• _Te doen_:
• a. Schrijf uit het fragment over de riviertocht letterlijk over wat begint bij de woorden "De tocht is" en stop na "met blanke toeristen.".
• b. Waarom worden de vertellers in het fragment over de riviertocht soms aangezien voor inwoners van het land?

• _Gegeven tekst_:
------
De tocht is door de vogels, de prachtige zonsondergang en de ontspannen sfeer van op het water zijn, zeer de moeite waard.

Wat ons opvalt, is dat het enige menselijke verkeer op deze rivier bestaat uit door donkere mensen bestuurde bootjes met blanke toeristen.
Deze situatie heeft ons steeds beziggehouden: de toeristenindustrie is in handen van een blanke minderheid, de donkere mensen vinden er werk (vaak als bedienend personeel of schoonmaker, soms in leidinggevende posities) en de toeristen zijn overwegend blank en vooral afkomstig uit Zuid-Afrika (met Pasen veel kamperende gezinnen in Etosha), Europa (met name Duitsland, Italië, Frankrijk, Zwitserland) en de VS.
Men reageert over het algemeen blij verrast als we zeggen dat we uit Nederland komen. Omdat we een auto met een Namibisch nummerbord hebben worden we soms aangezien voor inwoners van dit land.
------
• _Bronfragment_:
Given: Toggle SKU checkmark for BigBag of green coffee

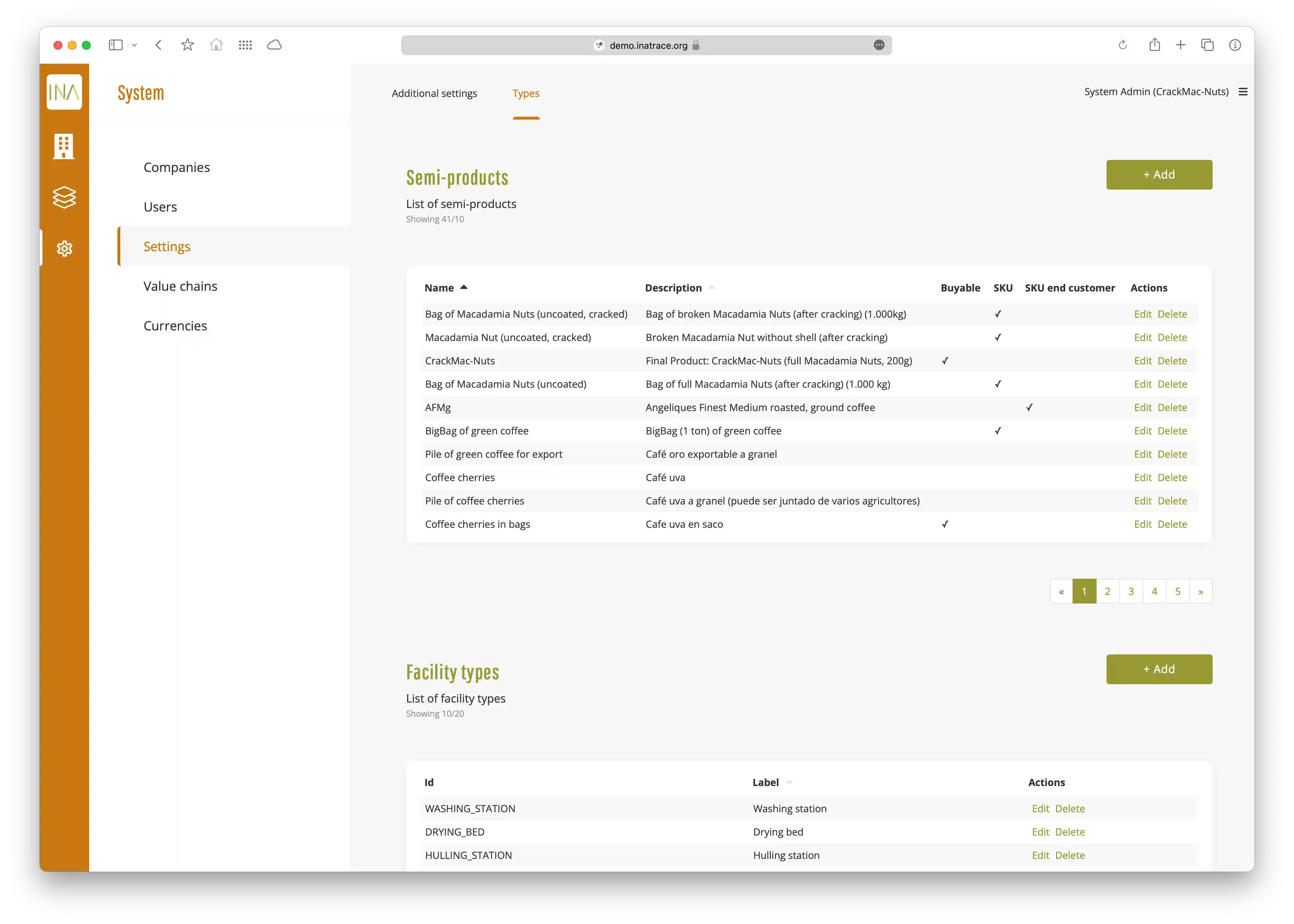Looking at the screenshot, I should [x=998, y=431].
------
• _Uitwerkingen_:
• a.
De tocht is door de vogels, de prachtige zonsondergang en de ontspannen sfeer van op het water zijn, zeer de moeite waard.

Wat ons opvalt, is dat het enige menselijke verkeer op deze rivier bestaat uit door donkere mensen bestuurde bootjes met blanke toeristen.

• b. Omdat ze een auto met een Namibisch nummerbord hebben.